Le dollar américain a continué d'augmenter lors de la séance de négociation du 24 juin, atteignant son plus haut niveau en 13 mois par rapport à un panier de devises clés, les investisseurs recherchant des actifs refuges alors que le marché boursier technologique est en chute libre et que les attentes d'une hausse des taux d'intérêt de la Réserve fédérale américaine (Fed) ne cessent de croître.
Les fluctuations sur les marchés financiers mondiaux ont continué d'augmenter après la vague de ventes massives d'actions technologiques et de semi-conducteurs, entraînant la baisse des indices boursiers mondiaux et stimulant la demande de détention du dollar américain et des obligations d'État américaines.
Parallèlement, les responsables de la Fed ont continuellement envoyé des signaux durs alors que l'économie américaine maintient une force considérable malgré des taux d'intérêt élevés.
Selon l'outil CME FedWatch, le marché évalue actuellement la probabilité que la Fed relève ses taux d'intérêt lors de la réunion de juillet à 36%, contre 8,5% il y a une semaine à peine.
Pour la réunion de septembre, la probabilité d'une hausse des taux d'intérêt a maintenant dépassé 70%, ce qui est beaucoup plus élevé que les 29,1% précédents.
L'indice USD Index - une mesure de la force du billet vert par rapport au panier de devises comprenant l'euro, le yen japonais et de nombreuses autres devises majeures - a augmenté à 101,51 points, son plus haut niveau depuis mai 2025.
M. Ray Attrill - responsable de la stratégie de change chez National Australia Bank - estime que le dollar américain reste un actif refuge prioritaire sur le marché.
La dynamique penche toujours en faveur du dollar américain. Cependant, de nombreux facteurs positifs se sont reflétés dans le prix. Pour que le dollar américain continue d'augmenter fortement à partir de là, le marché pourrait avoir besoin d'être témoin d'une baisse plus profonde de la psychologie du risque ou des attentes d'augmentation des taux d'intérêt qui continuent d'être poussées encore plus haut", a-t-il déclaré.
Sur le marché monétaire, l'euro se négocie à 1,1363 USD/euro, près de son plus bas niveau en un an.
La livre sterling a légèrement baissé à 1 3194 dollars le livre sterling après que M. Alan Taylor - membre du Comité de politique monétaire de la Banque d'Angleterre (BoE) - a estimé que le maintien des taux d'intérêt au niveau actuel pendant une longue période était une réponse appropriée à la pression inflationniste.
Pendant ce temps, l'AUD australien - une monnaie sensible au goût risqué du marché - se négocie autour de 0,6918 USD, le plus bas depuis 11 semaines.
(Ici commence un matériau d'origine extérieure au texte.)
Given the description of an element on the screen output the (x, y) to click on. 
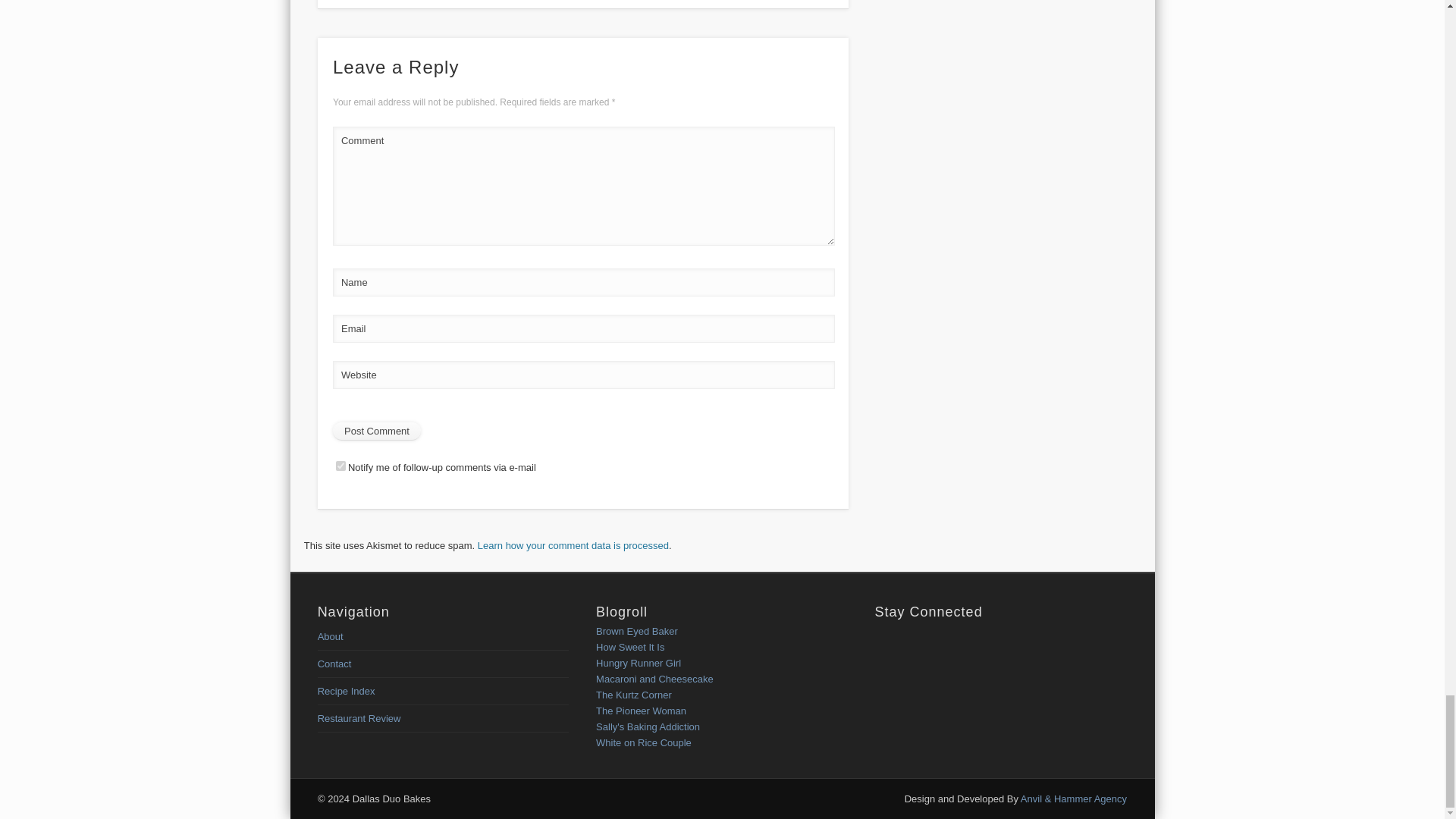
Learn how your comment data is processed (572, 545)
Post Comment (376, 431)
Post Comment (376, 431)
Given the description of an element on the screen output the (x, y) to click on. 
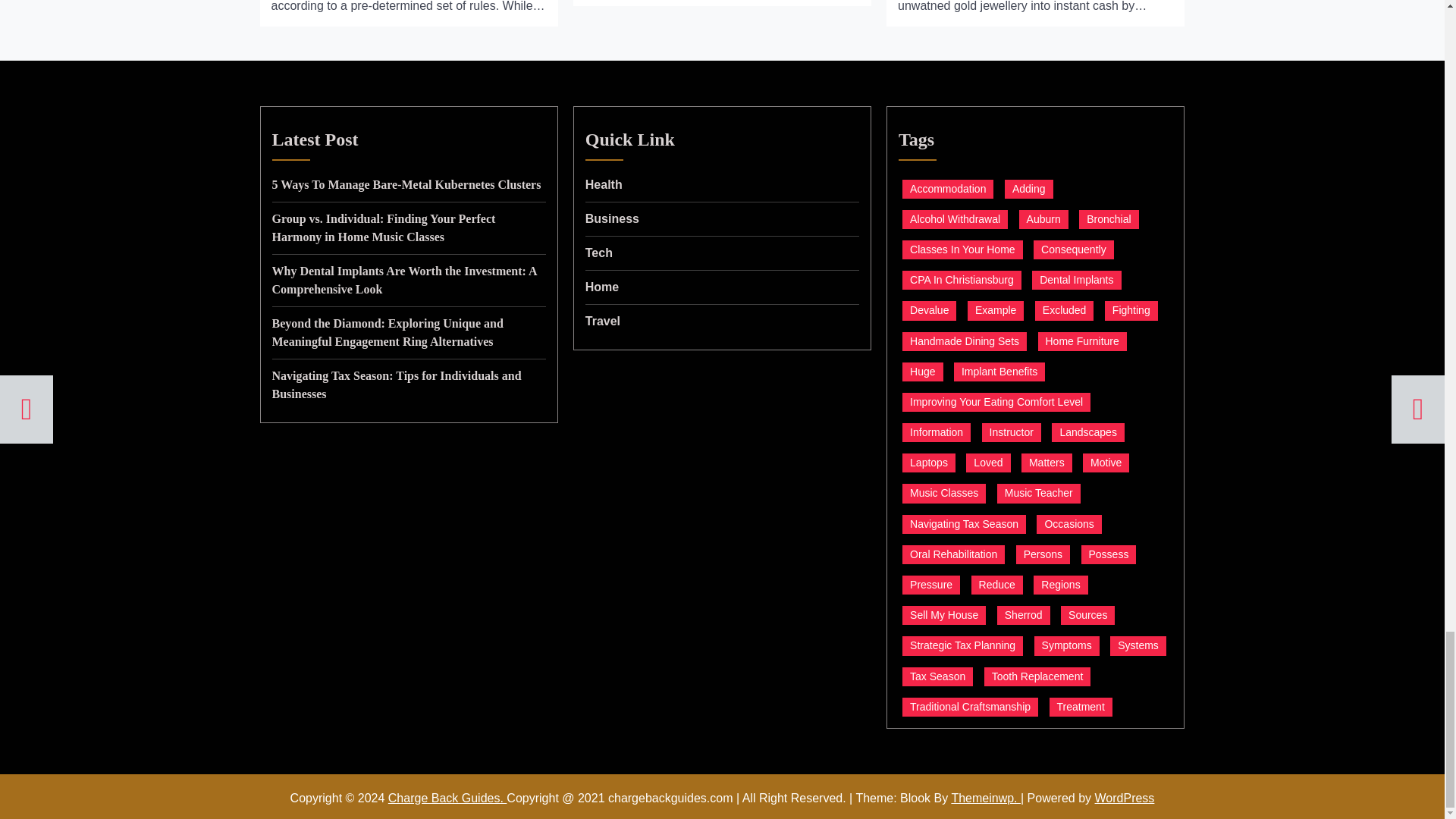
Charge Back Guides (447, 797)
Themeinwp (985, 797)
WordPress (1124, 797)
Given the description of an element on the screen output the (x, y) to click on. 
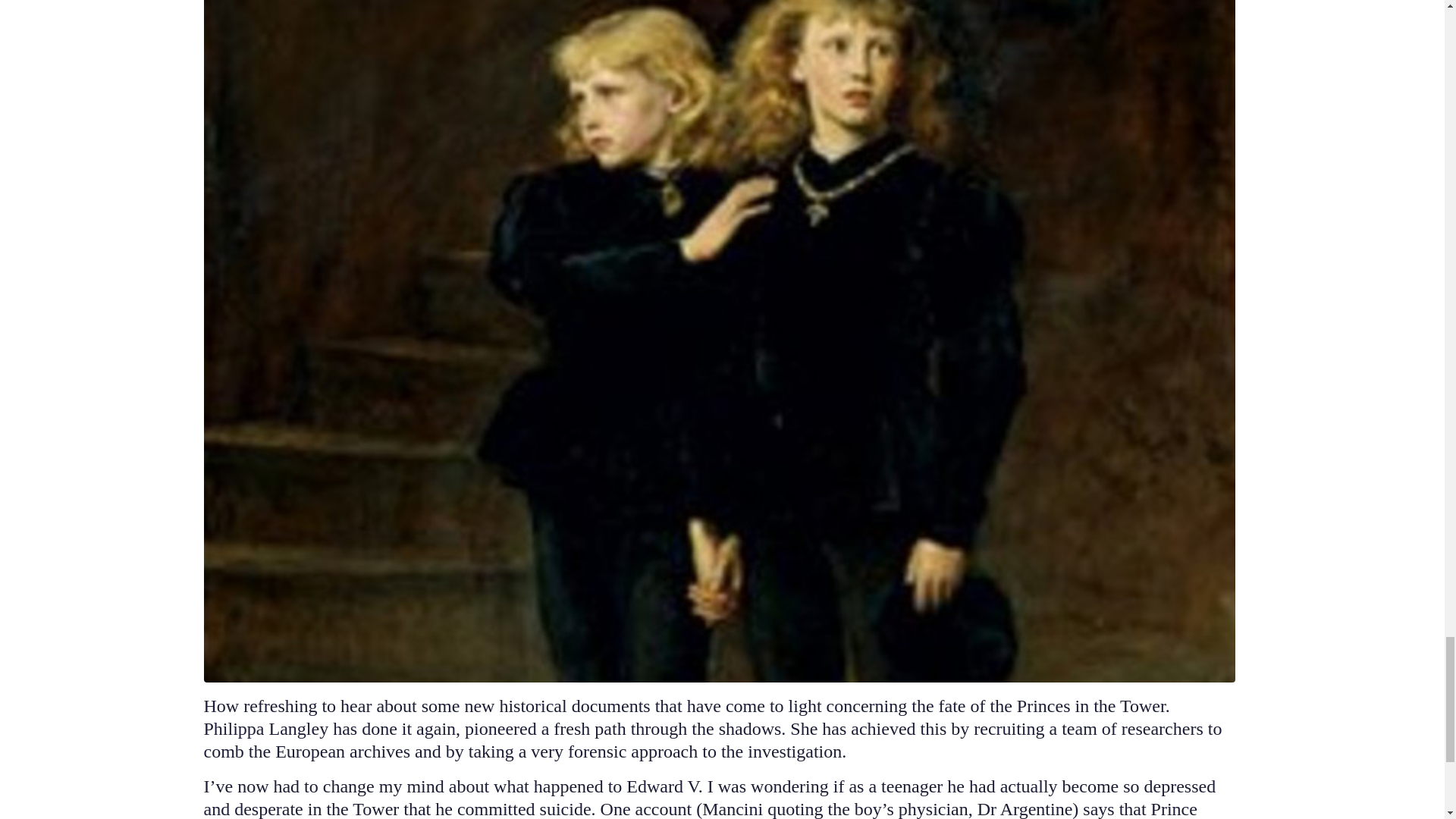
The Lost Princes (718, 288)
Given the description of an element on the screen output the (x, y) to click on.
Les données d'inflation contradictoires en Australie ont rendu les perspectives de politique monétaire moins claires, réduisant les attentes quant à la possibilité d'une hausse des taux d'intérêt.
Le dollar néo-zélandais a également baissé d'environ 0,3%, à 0,5654 USD, son plus bas niveau en sept mois.
Outre le facteur des taux d'intérêt, le besoin de refuge sûr est également soutenu par les désaccords qui continuent d'apparaître entre les États-Unis et l'Iran.
Les deux parties n'ont pas encore parvenu à un accord sur un certain nombre de points importants dans le cadre de l'accord de paix, notamment les questions relatives au programme nucléaire et au mécanisme de contrôle du détroit d'Ormuz.
Ces désaccords soulèvent des doutes quant à la durabilité de l'accord de paix intérimaire conclu précédemment, incitant ainsi les flux de capitaux à se tourner vers des actifs considérés comme plus sûrs comme le dollar américain.
Les investisseurs concentrent actuellement leur attention sur les données importantes sur l'inflation américaine, en particulier l'indice des prix à la consommation (PCE) qui sera publié cette semaine. Les résultats du rapport devraient donner davantage de signaux sur la feuille de route des taux d'intérêt de la Fed dans les mois à venir et pourraient décider de la prochaine tendance du dollar américain sur le marché mondial.